1
İki büyük dünya savaşından sonra her ne kadar dünya savaşı
diyebileceğimiz savaşlar çıkmamışsa da, sayısız bölgesel ve küçük çaplı savaşta
yine milyonlar ile ifade edilen sayılarda asker, sivil hayatını kaybetmiş hâlâ
da kaybetmektedir. Bizim de içinde bulunduğumuz Orta Doğu Coğrafyası uzun bir
zamandır kaynayan kazan ve bu coğrafyadan kan, gözyaşı hiç eksik olmuyor. Bunun
bedelini de bizim gibi gelişmekte olan ülkeler ve az gelişmiş Orta Doğu
ülkeleri hem de çok ağır bir biçimde ödüyor. Siz bakmayın, onların petrol
sayesinde kişi başına düşen milli gelirlerinin otuz kırk bin dolar olmasına
veya devasa gökdelenlere sahip olmalarına, emperyalizm tarafından sürekli
kullanılmaktadırlar ve az gelişmiş ülkelerdir bunlar yine de...

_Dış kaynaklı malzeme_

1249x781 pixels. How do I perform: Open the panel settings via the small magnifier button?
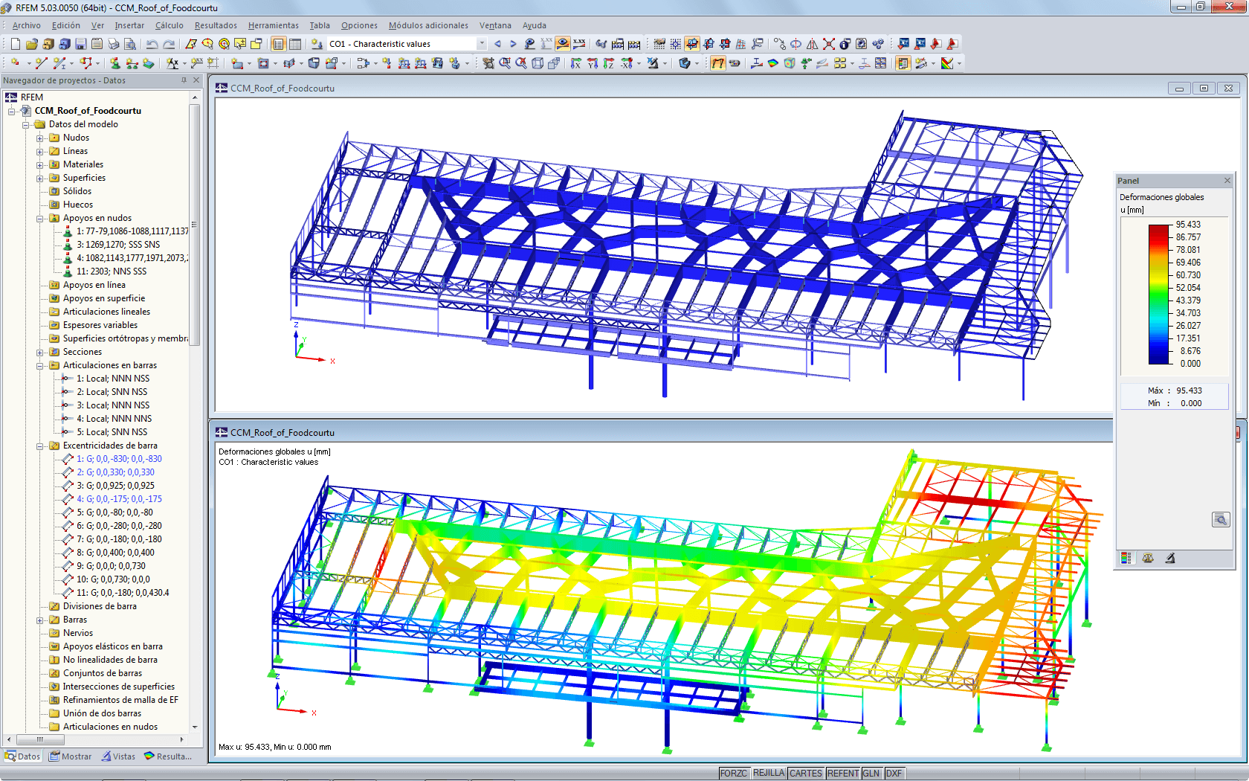click(1221, 519)
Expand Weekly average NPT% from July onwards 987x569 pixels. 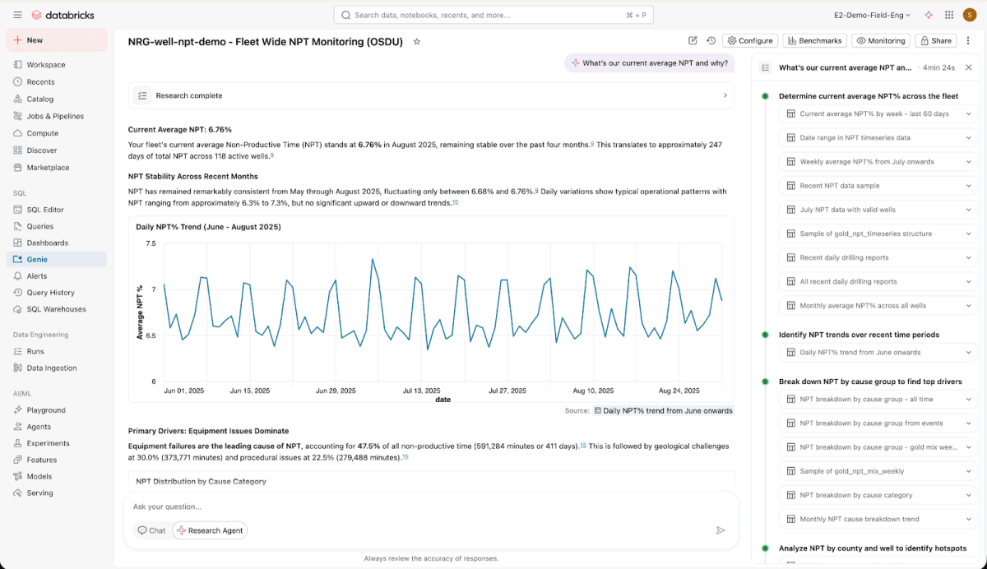coord(878,162)
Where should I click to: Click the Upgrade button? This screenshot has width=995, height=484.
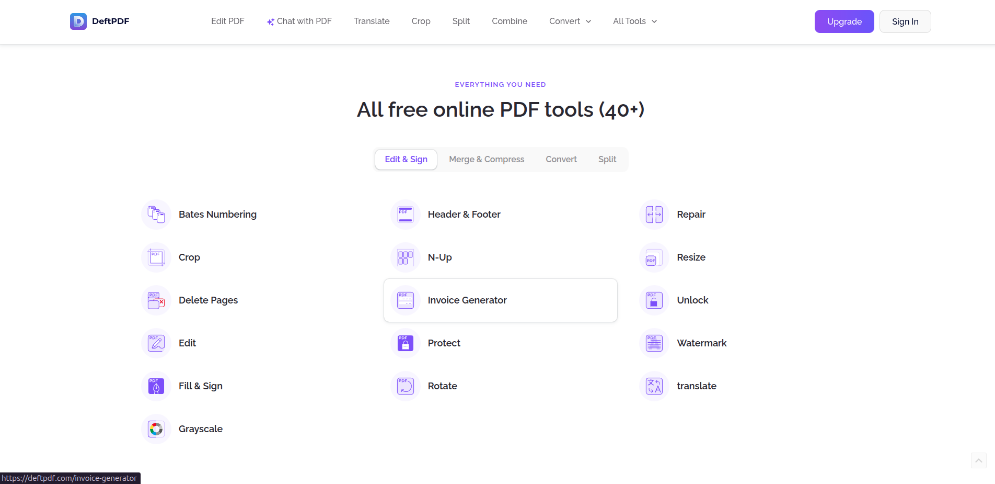(x=844, y=21)
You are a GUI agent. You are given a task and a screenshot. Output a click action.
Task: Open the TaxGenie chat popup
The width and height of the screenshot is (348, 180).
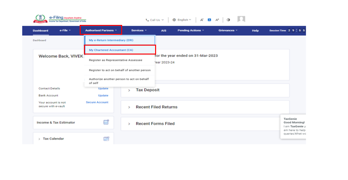[x=293, y=126]
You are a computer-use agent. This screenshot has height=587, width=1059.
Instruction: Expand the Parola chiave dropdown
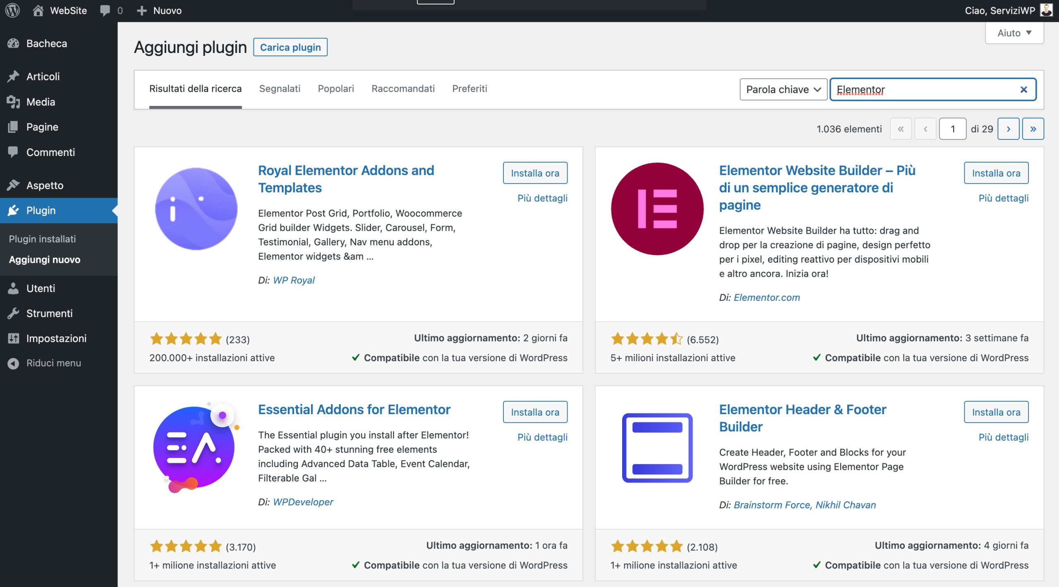tap(783, 89)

Emperyalizm ve ona doğrudan ya da dolaylı olarak hizmet eden ülkeler, şunu iyi
bilmelidirler ki bu bölgesel savaşlarda ölen bütün insanların dökülen
kanlarının vebali bu ülkelerin yöneticilerinin üstündedir... Bu emperyalist ve
onların iş birlikçileri ülkelere duyulan nefret, her geçen gün de artarak devam
etmektedir...
Daha önce birçok defalar terör örgütlerine yardım malzemesi iletirken, lojistik
destek sağlarken, insan yardımı, sağlık yardımı yaparken suç üstü
yakalanmışlardır. Günümüz dünyasında savaşlar, artık teknoloji ve bilgi ile
yapılmaktadır. Bu sebep ile bizlerde kendi savaş teknolojimizi, yardım almadan,
kendimiz üretmek zorundayız. İnsansız hava araçlarını verip baştan bize,
sonrada onun beynini bir şekilde bozup, askerlerimizin şehit olmasına sebep
olanlara ne kadar güvenebiliriz. NATO müttefiki olup bizlerin önemli
görüşmelerimizi dinleyen devletleri, daha doğrusu adı büyük ama kendi küçük
devletçikleri unutmadık. Hani onlar çıkartmıştı daha önce bir ve iki diye de
anılan dünya savaşlarını. Bir de çıkmış etiketinde milletvekili sıfatı olan bir
zat, aslında zat da dememek lazım zerzevat desek daha iyi olur, tutmuş
''Komşumuz Yunanistan çok zor durumdaymış ekonomik olarak bizler de onlara
komşuluk hatırına yardım etmeliymişiz.'' Saf galiba bunlar. Adamlar daha
teröristlere eğitim verdikleri Lavrion Kampını kapatmamışlar, ben de onlara
ekonomik krizdeler diye yardım edeceğim. Ölme eşeğim ölme ve de buna bir de
çüşünüz derler...
Bundan elli atmış sene önce Birleşmiş Milletlere kayıtlı yüz elli yüz altmış
ülke var iken bu gün bu sayı iki yüzün üstüne çıkmıştır. Böl, parçala ve yut,
yutamaz isen bile yine de iyi sömürürsün mantığını her zaman sıcak tutacaktır
emperyalist devletler. Bakalım bundan elli yıl sonra dünya üzerinde ki
devletlerin sayısı kaça çıkacak. Emperyalizm büyük ya da küçük yardım yaptığı
hiç bir ülkeye anasının babasının hayrına yardım yapmaz, mutlaka bir çıkarı
vardır. Bu çıkar öyle bir koyup bir almak, bir koyup iki almak doğrultusunda da
değildir. Bir koydukları yerden mutlaka onun on misli, yirmi misli kazanım elde
etmek vardır kafalarında. Bunun içinde yapılacak en güzel şey o ülkenin kilit
noktalarda ki adamlarını bir şekilde ya satın alarak ya da şantaj ve başka
yollar ile kendilerine bağlamak olacaktır. Tabi ki bunun resmi açıklaması da
demokrasiye ve insan haklarına saygı çerçevesinde şartlar öyle gelişti diye
geçiştirilecektir...
Deprem olan bir ülkeye giden Kızıl haç yetkilileri durup dururken oranın masum
ve mazlum insanlarına neden İncil dağıtmaya kalkar ki anlamak gerçekten zor.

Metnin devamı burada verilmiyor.